To a certain extent, cultural prejudices played a role. The Spanish, having just wrapped up the reconquista at home, saw colonization as conquest, a natural extension of conquest at home. Spain was full of soldiers and missionaries; once the Moors were defeated, the Indians were the natural next target. In contrast, the English perceived their colonization as one of settlement and plantations, of duplicating the English village from back home. (It didn't hurt that the Pilgrims were Separatists breaking away from the Anglican Church - they wanted to establish a new pure utopia, not convert the heathens.) This difference extended even to the rituals that made colonization "legitimate" in the eyes of the colonizers. As Patricia Seed has noted, the Spanish legitimated their conquest by reading out a proclamation that the land now belonged to the King of Spain, whereas the English legitimated their conquest by building fences around their land.

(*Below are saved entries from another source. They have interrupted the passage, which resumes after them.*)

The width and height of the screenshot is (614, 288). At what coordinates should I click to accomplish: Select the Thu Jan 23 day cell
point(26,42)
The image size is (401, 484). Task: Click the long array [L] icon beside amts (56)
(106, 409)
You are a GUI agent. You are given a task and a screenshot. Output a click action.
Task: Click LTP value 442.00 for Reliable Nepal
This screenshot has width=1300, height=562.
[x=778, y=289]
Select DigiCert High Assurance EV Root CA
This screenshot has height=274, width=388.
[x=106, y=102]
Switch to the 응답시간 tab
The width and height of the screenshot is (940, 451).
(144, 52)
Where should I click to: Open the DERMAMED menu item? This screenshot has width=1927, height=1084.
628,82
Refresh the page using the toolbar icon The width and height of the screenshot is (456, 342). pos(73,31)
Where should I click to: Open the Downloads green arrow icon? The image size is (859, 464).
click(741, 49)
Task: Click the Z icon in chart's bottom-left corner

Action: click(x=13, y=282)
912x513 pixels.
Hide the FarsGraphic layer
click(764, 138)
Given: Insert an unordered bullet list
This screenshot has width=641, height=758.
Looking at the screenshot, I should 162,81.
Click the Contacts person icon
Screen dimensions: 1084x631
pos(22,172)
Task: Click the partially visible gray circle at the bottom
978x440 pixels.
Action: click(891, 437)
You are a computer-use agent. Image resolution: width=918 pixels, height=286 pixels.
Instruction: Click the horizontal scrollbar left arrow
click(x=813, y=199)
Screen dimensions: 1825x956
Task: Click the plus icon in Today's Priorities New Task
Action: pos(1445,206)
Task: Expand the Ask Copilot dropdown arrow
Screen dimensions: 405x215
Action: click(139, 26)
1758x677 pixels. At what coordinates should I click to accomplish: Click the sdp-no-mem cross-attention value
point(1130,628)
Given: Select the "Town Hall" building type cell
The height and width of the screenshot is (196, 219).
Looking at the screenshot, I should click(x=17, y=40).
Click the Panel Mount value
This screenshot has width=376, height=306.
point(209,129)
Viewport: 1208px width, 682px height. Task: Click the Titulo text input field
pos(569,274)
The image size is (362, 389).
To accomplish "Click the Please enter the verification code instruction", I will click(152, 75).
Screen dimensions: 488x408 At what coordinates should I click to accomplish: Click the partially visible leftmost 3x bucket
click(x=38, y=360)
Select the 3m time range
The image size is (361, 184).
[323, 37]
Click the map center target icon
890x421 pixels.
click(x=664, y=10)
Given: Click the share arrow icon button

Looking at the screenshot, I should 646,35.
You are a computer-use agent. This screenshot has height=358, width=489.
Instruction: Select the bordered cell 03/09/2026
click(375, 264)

But cultural preferences are constrained by the possible. English colonists found a land already nearly emptied by Old World diseases (the Pilgrims found empty village upon empty village when they arrived in 1620). In Central and South America, on the other hand, populations were much higher to start with and the societies were better able to cope with the epidemics - so death rates were "only" 50%, rather than 90%. It's much easier to kill and marginalize a sparse population of semi-sedentary horticulturalists than to do the same to a dense population of sedentary agriculturalists who live in a large, bureaucratic empire (Aztec and Inca). Likewise, it's much easier to enslave and conquer a pre-existing political unit inhabited by people with useful skills like gold mining and agriculture, than to do the same to people without centralized political systems who don't farm and have no gold.
So, it seems to me that the English project of settlement wouldn't have succeeded in the face of the Aztec and Inca empires. Even in the Caribbean, the climate was more suitable for plantation agriculture rather than settler agriculture. So, insofar as US/Canadian egalitarian institutions (and hence successful economic development) were due to the duplication of English society and exclusion/genocide of Native Americans, it seems that English colonists wouldn't have created a society in Central and South America conducive to prosperity and democracy.
And to AdamSmithee, I would suggest that diseases matter not just in making Europeans not want to settle in malarial regions, but also in making it (much, much) easier for them to settle in certain regions where Old World diseases kill 90% of the native population.